## JOB
Please rewrite the items below with every "Instruction:" replaced by "Goal:", keeping everything else the same.

** START PROVIDED RECORDS **

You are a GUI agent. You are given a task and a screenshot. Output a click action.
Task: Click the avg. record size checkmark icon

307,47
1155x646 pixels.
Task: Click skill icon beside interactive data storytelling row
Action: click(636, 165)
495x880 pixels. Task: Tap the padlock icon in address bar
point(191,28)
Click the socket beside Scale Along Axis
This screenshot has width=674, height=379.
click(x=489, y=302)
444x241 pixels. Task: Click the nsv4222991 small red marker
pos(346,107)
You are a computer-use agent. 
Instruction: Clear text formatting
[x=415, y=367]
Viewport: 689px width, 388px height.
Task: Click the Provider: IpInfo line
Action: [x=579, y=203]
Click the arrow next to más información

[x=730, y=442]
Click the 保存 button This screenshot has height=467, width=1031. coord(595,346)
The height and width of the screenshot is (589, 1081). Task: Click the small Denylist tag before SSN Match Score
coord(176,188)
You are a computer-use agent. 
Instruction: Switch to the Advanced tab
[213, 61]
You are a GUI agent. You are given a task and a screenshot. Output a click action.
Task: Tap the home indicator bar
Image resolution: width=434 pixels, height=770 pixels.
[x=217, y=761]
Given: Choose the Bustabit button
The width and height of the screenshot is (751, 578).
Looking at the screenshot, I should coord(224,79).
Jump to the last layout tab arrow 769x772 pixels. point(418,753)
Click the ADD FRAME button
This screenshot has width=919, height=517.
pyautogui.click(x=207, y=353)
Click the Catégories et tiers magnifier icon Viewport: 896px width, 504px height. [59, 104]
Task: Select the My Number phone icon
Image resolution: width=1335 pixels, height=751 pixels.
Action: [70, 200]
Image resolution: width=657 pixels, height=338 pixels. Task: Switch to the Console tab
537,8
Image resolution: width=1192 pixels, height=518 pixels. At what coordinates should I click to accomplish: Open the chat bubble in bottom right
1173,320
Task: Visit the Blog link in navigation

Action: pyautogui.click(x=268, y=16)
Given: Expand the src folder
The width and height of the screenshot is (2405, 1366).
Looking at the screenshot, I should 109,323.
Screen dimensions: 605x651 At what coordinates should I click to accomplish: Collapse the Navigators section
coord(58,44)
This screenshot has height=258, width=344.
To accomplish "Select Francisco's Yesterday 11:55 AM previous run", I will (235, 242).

** END PROVIDED RECORDS **

## WRITTEN SOLUTION
You are a GUI agent. You are given a task and a screenshot. Output a click action.
Task: Click the avg. record size checkmark icon

307,47
1155x646 pixels.
Task: Click skill icon beside interactive data storytelling row
Action: click(636, 165)
495x880 pixels. Task: Tap the padlock icon in address bar
point(191,28)
Click the socket beside Scale Along Axis
This screenshot has width=674, height=379.
click(x=489, y=302)
444x241 pixels. Task: Click the nsv4222991 small red marker
pos(346,107)
You are a computer-use agent. 
Goal: Clear text formatting
[x=415, y=367]
Viewport: 689px width, 388px height.
Task: Click the Provider: IpInfo line
Action: [x=579, y=203]
Click the arrow next to más información

[x=730, y=442]
Click the 保存 button This screenshot has height=467, width=1031. coord(595,346)
The height and width of the screenshot is (589, 1081). Task: Click the small Denylist tag before SSN Match Score
coord(176,188)
You are a computer-use agent. 
Goal: Switch to the Advanced tab
[213, 61]
You are a GUI agent. You are given a task and a screenshot. Output a click action.
Task: Tap the home indicator bar
Image resolution: width=434 pixels, height=770 pixels.
[x=217, y=761]
Given: Choose the Bustabit button
The width and height of the screenshot is (751, 578).
Looking at the screenshot, I should coord(224,79).
Jump to the last layout tab arrow 769x772 pixels. point(418,753)
Click the ADD FRAME button
This screenshot has width=919, height=517.
pyautogui.click(x=207, y=353)
Click the Catégories et tiers magnifier icon Viewport: 896px width, 504px height. [59, 104]
Task: Select the My Number phone icon
Image resolution: width=1335 pixels, height=751 pixels.
Action: [70, 200]
Image resolution: width=657 pixels, height=338 pixels. Task: Switch to the Console tab
537,8
Image resolution: width=1192 pixels, height=518 pixels. At what coordinates should I click to accomplish: Open the chat bubble in bottom right
1173,320
Task: Visit the Blog link in navigation

Action: pyautogui.click(x=268, y=16)
Given: Expand the src folder
The width and height of the screenshot is (2405, 1366).
Looking at the screenshot, I should 109,323.
Screen dimensions: 605x651 At what coordinates should I click to accomplish: Collapse the Navigators section
coord(58,44)
This screenshot has height=258, width=344.
To accomplish "Select Francisco's Yesterday 11:55 AM previous run", I will (235, 242).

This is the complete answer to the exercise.